Página 12. 30 9 10. Por Irina Hauser
Una mañana de 1979 mi hermano entró en mi habitación con los ojos desorbitados: “¡Mamá está durmiendo con el tío Oscar!”, gritó. Yo tendría ocho años. El, siete. Juntos fuimos en puntitas de pie y espiamos desde la puerta. Mamá no estaba durmiendo con el tío. Era papá, que se había afeitado la barba. Esa barba tupida con la que siempre lo conocimos. “Qué extraño”, pensamos.
Gracias a que existe el feriado del 24 de marzo, hoy en las escuelas se habla de la última dictadura, incluso en los jardines de infantes. Así fue como mi hija de cinco años llegó a casa muy orgullosa de lo que había aprendido y me dijo: “¿Sabías que en la dictadura no dejaban a los varones usar el pelo largo, ni barba, ni dejaban escuchar cierta música, ni hacer arte?”.
Me quedé pasmada escuchándola y, como mencionó la cuestión de la barba, le conté la anécdota sobre mi viejo. Le divirtió, pero enseguida puso las cosas en su lugar: “Mamá, los dictadores eran muy malos, trataban muy mal a los que no tenían las mismas ideas que ellos”. Después se quedó pensativa. “¿Los dictadores van a volver? ¿Existen todavía?”, me preguntó.
El otro día una amiga me contó que su hija de cuatro años le había dicho lo mismo. La misma duda, el mismo temor. Con el agregado de una sensación de peligro quizá más palpable, ya que mi amiga es hija de desaparecidos. Mis cicatrices son otras, pero también están. Tardé años en entender el cambio de apariencia de mi papá, por qué me ponía a llorar cada vez que veía un militar, por qué en mi casa quemaban los libros, por qué me daba taquicardia pasar por el Regimiento Patricios.
Más allá de las historias personales, mi amiga y yo compartimos una sensación de alivio: por suerte, comentamos, les pudimos decir a nuestras hijas que la mayoría de los represores están presos. Y cientos están siendo enjuiciados, al fin. Qué bueno tener una respuesta tranquilizadora.
La semana pasada Angela Urondo, hija del escritor Francisco “Paco” Urondo y Alicia Raboy, me hizo notar que hay grietas que persisten. Una muy profunda está en Mendoza, donde en 1976 mataron a su papá y desaparecieron a su mamá.

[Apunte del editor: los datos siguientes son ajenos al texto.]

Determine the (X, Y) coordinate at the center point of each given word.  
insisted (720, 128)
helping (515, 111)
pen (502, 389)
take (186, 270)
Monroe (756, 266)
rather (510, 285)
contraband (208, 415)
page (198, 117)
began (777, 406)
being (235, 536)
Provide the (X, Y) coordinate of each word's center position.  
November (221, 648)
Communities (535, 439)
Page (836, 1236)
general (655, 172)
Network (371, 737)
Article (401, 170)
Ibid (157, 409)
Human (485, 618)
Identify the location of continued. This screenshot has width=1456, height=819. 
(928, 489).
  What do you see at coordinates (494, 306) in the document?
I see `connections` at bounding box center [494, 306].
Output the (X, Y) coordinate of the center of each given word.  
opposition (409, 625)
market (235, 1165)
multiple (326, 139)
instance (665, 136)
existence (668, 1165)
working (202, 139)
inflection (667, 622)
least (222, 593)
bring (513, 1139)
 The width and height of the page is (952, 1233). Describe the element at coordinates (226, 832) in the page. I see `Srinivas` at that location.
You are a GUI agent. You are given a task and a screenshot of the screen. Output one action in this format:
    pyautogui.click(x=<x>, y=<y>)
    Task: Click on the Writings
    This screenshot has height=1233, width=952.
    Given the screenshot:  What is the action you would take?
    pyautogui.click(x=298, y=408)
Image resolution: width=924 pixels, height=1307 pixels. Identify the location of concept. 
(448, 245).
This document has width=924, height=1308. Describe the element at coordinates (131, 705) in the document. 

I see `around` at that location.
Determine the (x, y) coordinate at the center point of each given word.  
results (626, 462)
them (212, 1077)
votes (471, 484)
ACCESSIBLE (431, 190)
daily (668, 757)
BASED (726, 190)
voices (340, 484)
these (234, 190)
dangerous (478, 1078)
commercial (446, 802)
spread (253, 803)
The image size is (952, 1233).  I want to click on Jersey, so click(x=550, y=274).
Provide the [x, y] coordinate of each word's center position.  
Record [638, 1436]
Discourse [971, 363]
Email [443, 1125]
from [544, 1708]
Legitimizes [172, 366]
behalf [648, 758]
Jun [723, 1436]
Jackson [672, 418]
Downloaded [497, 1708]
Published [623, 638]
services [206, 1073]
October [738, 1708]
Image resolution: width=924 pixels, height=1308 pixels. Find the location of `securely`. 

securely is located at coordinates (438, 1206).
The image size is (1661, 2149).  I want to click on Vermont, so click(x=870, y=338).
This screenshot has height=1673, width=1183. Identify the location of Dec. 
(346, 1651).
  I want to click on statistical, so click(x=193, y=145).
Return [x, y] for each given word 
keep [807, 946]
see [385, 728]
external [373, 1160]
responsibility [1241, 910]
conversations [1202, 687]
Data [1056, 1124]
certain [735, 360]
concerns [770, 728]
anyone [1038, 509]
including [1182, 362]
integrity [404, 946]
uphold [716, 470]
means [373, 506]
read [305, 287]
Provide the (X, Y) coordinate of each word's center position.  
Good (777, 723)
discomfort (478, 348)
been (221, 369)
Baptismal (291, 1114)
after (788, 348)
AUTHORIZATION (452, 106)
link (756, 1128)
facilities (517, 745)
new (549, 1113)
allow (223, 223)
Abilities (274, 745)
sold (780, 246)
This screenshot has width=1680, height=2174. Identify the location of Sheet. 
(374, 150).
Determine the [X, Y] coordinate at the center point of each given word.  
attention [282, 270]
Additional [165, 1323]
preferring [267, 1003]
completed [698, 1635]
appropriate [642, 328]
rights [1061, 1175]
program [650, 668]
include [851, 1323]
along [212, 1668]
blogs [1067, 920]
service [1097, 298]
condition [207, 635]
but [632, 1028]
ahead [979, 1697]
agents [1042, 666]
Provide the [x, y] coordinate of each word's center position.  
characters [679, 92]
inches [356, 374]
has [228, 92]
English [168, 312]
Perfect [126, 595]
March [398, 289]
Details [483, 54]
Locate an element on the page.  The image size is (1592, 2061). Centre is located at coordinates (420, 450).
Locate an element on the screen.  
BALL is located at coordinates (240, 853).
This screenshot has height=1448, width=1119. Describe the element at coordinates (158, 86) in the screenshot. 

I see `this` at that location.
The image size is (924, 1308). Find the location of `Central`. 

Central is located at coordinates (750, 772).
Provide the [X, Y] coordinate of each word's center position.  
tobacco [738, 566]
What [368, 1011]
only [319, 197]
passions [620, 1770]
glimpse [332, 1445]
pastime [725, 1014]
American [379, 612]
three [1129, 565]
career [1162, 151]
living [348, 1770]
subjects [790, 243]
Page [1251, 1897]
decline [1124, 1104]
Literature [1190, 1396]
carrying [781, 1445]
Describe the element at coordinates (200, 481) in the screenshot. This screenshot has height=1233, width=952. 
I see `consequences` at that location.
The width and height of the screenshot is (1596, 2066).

En esa provincia los represores andan sueltos, los liberaron. Porque todavía hay jueces cómplices, que lo fueron durante el terrorismo de Estado y ahora intentan beneficiar a sus antiguos aliados. “Yo no me puedo ir de vacaciones a Mar del Plata pensando que en la sombrilla de al lado puede estar el hombre que torturó y secuestró a mi madre”, dijo Angela. Me estremeció. Me quedé pensando en todos los juicios que faltan. Y en cuánta gente repite últimamente que está harta de oír hablar de la dictadura.
“Quiero transmitirles seguridad a mis hijos, ¿cómo hago?”, planteó Angela en el Consejo de la Magistratura, que investiga a tres camaristas mendocinos por apañar crímenes de lesa humanidad. Uno de ellos, Luis Miret, dejó el cargo para evitar que lo destituyeran. Pero como la Presidenta todavía no decidió si acepta su renuncia, el jueves último lo suspendieron igual y lo mandaron a juicio político. Angela presenció la votación. Cuando volvió a su casa escribió en su blog: “La sensación es confusa. Parece felicidad, pero no es, es un poco menos de amargura”. Su blog se llama “Pedacitos”.
Ella, mi hija, mi amiga. Con sus palabras, me confirmaron la importancia de poder decirles a nuestros hijos (y a nosotras mismas) que ya está, ya pasó, ya pasó. Qué necesario es poder mostrarles que hay un cierre para esta historia. Todavía falta, y tal vez no estemos tan lejos.